### ASSIGNMENT
Set down exactly the lines from the one containing "You are a computer-use agent. The image size is (1164, 747)." through the last line of the data below, and no others.

### DATA FOR THIS TASK

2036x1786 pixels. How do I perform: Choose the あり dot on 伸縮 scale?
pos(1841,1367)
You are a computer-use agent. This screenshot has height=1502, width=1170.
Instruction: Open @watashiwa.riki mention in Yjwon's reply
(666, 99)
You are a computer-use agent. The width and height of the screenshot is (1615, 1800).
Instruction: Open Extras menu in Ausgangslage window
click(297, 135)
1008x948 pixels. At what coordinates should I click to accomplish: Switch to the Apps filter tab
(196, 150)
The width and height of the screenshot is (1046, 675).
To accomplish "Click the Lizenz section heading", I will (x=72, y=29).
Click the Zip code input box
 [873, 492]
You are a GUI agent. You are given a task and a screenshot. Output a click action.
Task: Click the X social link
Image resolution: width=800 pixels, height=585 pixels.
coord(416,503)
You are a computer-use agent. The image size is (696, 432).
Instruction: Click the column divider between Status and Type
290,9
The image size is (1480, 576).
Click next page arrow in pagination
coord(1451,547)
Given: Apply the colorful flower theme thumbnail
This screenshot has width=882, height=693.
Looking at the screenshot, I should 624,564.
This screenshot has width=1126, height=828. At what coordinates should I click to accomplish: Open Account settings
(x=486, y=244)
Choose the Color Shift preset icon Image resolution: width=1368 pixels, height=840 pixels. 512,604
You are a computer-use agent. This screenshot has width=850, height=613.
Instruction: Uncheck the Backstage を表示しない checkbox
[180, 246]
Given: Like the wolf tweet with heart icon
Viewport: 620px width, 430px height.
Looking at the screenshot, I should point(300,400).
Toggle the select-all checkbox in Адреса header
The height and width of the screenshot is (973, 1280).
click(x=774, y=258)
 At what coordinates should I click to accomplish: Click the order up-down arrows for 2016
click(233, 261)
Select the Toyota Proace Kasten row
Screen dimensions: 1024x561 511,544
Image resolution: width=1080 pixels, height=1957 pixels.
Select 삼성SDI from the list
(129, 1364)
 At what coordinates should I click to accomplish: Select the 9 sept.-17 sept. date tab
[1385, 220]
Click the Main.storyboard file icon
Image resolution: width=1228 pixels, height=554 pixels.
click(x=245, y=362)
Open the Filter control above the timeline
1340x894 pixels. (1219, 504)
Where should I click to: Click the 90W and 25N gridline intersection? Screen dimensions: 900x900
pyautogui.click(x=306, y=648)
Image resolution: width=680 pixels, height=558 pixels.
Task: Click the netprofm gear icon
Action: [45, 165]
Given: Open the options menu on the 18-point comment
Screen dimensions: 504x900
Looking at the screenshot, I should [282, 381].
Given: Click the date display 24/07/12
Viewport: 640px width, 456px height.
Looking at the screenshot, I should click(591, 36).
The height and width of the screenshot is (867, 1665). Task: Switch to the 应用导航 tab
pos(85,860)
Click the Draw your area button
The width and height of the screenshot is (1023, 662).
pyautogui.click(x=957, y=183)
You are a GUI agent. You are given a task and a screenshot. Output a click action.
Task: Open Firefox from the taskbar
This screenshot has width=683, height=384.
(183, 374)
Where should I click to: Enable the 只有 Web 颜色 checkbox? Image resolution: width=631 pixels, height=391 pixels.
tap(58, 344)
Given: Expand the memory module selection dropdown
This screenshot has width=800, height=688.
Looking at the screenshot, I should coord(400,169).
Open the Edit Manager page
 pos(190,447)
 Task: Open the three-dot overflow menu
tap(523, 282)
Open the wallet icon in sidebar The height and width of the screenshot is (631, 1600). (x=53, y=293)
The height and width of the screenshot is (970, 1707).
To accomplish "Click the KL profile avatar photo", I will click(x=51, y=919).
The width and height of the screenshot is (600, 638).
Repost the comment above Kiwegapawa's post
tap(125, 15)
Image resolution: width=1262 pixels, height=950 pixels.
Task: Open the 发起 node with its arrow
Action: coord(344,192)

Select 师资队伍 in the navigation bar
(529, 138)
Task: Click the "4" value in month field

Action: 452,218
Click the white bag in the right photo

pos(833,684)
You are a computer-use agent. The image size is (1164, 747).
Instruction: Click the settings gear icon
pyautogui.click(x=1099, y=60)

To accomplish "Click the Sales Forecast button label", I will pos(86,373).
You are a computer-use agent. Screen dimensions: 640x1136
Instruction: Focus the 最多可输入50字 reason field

### FINISHED EXERCISE
You are a computer-use agent. The image size is (1164, 747).
Instruction: Click the settings gear icon
pyautogui.click(x=1099, y=60)

To accomplish "Click the Sales Forecast button label", I will pos(86,373).
You are a computer-use agent. Screen dimensions: 640x1136
Instruction: Focus the 最多可输入50字 reason field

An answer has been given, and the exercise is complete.